报告题目:Data-driven computational methods for stochastic dynamics
报 告 人:李尧副 教授
所在单位:马萨诸塞大学
报告时间:2024年7月12 日 星期五 上午 10:00 - 11:00
报告地点: 数学楼第一报告厅
校内联系人:王式柔 shirou@jlu.edu.cn
报告摘要: In this talk, I will summarize our recent progress in using data-driven methods to numerically study the properties of stochastic differential equations. This includes (1) Solving both time-dependent Fokker-Planck equations and stationary Fokker-Planck equations, (2) Estimating the speed of convergence to the steady states, (3) Computing forward and backward eigenfunction of the Fokker-Planck equations, and (4) Solving the Freidlin-Wentzell quasi-potential function.
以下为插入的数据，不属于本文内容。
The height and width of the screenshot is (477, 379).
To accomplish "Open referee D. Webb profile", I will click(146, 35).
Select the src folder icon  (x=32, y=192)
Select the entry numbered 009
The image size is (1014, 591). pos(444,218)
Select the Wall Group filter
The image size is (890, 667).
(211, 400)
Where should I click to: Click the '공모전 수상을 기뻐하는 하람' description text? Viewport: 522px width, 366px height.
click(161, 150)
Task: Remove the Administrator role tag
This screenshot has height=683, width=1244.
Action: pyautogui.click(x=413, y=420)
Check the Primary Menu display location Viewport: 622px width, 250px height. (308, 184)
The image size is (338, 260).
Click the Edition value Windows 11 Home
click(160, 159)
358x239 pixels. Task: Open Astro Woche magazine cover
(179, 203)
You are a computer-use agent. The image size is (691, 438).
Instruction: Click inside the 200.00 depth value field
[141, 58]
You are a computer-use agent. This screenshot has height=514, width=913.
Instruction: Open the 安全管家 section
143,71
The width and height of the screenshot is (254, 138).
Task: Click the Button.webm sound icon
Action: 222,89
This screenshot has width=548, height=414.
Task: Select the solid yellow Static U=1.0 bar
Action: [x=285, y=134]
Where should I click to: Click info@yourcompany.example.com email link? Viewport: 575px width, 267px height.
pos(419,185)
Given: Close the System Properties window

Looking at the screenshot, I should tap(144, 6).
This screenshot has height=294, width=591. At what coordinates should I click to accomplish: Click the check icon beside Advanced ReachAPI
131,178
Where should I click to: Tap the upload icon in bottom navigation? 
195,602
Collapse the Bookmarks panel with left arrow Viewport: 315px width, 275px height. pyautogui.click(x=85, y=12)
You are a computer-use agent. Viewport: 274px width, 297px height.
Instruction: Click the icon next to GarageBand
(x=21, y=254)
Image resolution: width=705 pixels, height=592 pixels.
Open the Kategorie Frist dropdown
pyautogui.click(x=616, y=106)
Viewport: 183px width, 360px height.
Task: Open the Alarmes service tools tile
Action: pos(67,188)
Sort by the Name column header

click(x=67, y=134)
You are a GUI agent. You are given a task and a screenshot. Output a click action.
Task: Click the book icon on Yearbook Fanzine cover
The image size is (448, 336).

Compared with traditional methods, our data-driven approaches are significantly more applicable to higher dimensional problems.
报告人简介:
李尧,马萨诸塞大学数学与统计系副教授,研究领域为应用动力系统及相关随机计算,近年来在数据驱动的科学计算、数学物理、生物神经网络以及机器学习等方面取得诸多重要成果,研究工作发表在Communications on Pure and Applied Mathematics,Archive for Rational Mechanics and Analysis,Annals of Applied Probability 等国际重要期刊。